IV. PRAYER FOR RELIEF
The Plaintiff seeks the following from the Defendant:
1. $2,500 in compensatory damages under Section 4, Clause 2(c) of the Standardized Criminal Code Act, which entitles the Plaintiff to $50 per minute spent in prison falsely.
2. $20,000 in compensatory damages for the violation of the Plaintiff’s rights at a government event via police misconduct. The police misconduct, in totality, created a crime record that indicates that the Plaintiff was jailed for 50 minutes for a crime. This crime record creates a reputational liability for the Plaintiff forever more, and harms the Plaintiff’s ability to continue to earn income in government roles while having deprived Plaintiff the ability to defend themselves. The misconduct was an extreme and grave example of total disregard for constitutional protections and due process of law, and may cause the Plaintiff substantial and severe economic hardship going forward.
3. $100,000 in emotional damages. The Plaintiff was arrested, told that they had committed “yes”, and put away. This has caused the plaintiff tremendous emotional distress, as the plaintiff was put in fear for life, liberty, safety, and property.

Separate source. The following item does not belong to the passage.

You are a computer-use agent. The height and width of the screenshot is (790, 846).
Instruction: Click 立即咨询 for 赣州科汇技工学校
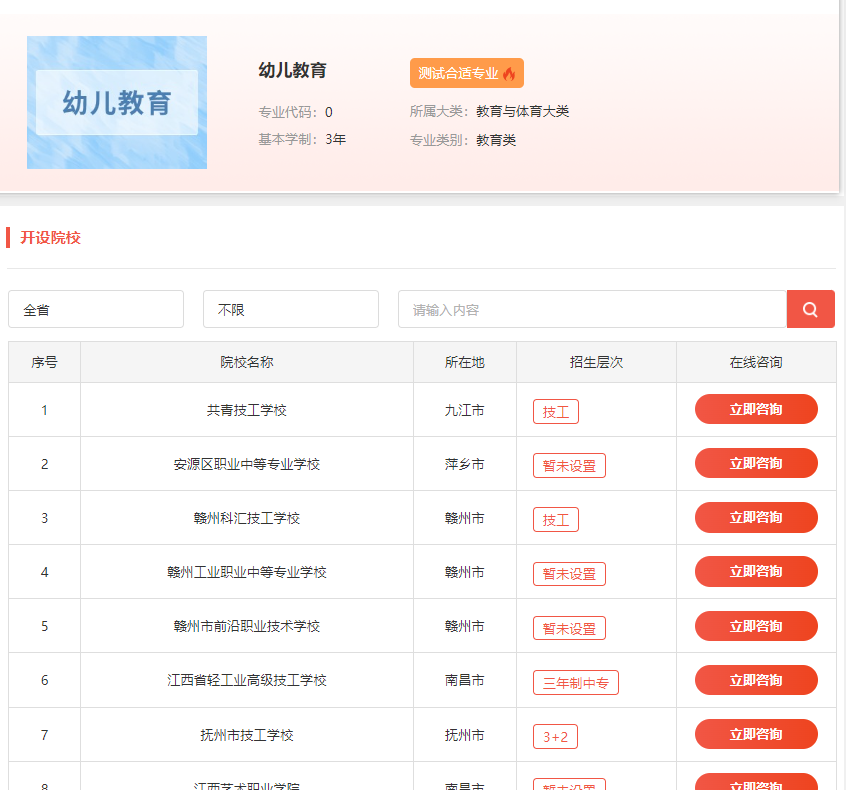[755, 517]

4. $367,500 in punitive damages. Because of the outrageous and wanton scale of violations of constitutional and statutory rights that has occurred here, and to discourage this from ever occurring again, the Plaintiff seeks treble punitive damages.

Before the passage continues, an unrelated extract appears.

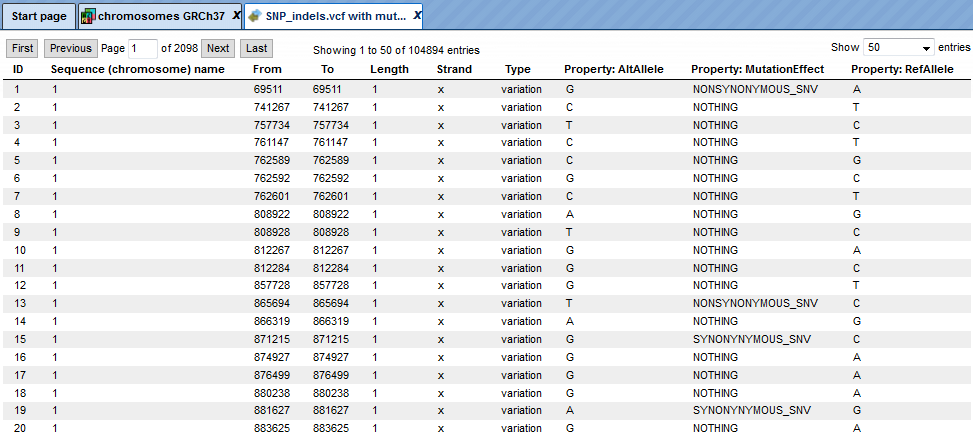Focus the Page number input field
This screenshot has height=438, width=973.
[x=143, y=48]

5. $147,000 in legal fees as it is 30% of the value of this case, with no less than $6,000 in legal fees as mandated by the Legal Damages Act (or no less than $5,000 should summary judgement occur without witnesses being called).
6. The Plaintiff asks the court to issue a Writ of Mandamus compelling the Defendant to remove any crime records associated with the arrest or events during the government press conference on 27 April 2025, and to further enjoin the Defendant from pursing charges regarding the events of that conference anew in order to prevent double jeopardy.
7. The Plaintiff asks the court to issue a Writ of Mandamus compelling the Defendant to write and publish a public and sincere apology for failing to inform the Plaintiff of the reason for the Plaintiff’s arrest, failing to inform the Plaintiff of specific charges for which Plaintiff was jailed, and failing to inform the Plaintiff of Plaintiff’s rights under the Miranda Warning Act.
Exhibit 1:
Exhibit 2:
Exhibit 3:
Exhibit 4:
By making this submission, I agree I understand the penalties of lying in court and the fact that I am subject to perjury should I knowingly make a false statement in court.
DATED: This twenty-seventh day of April anno domini two-thousand twenty five.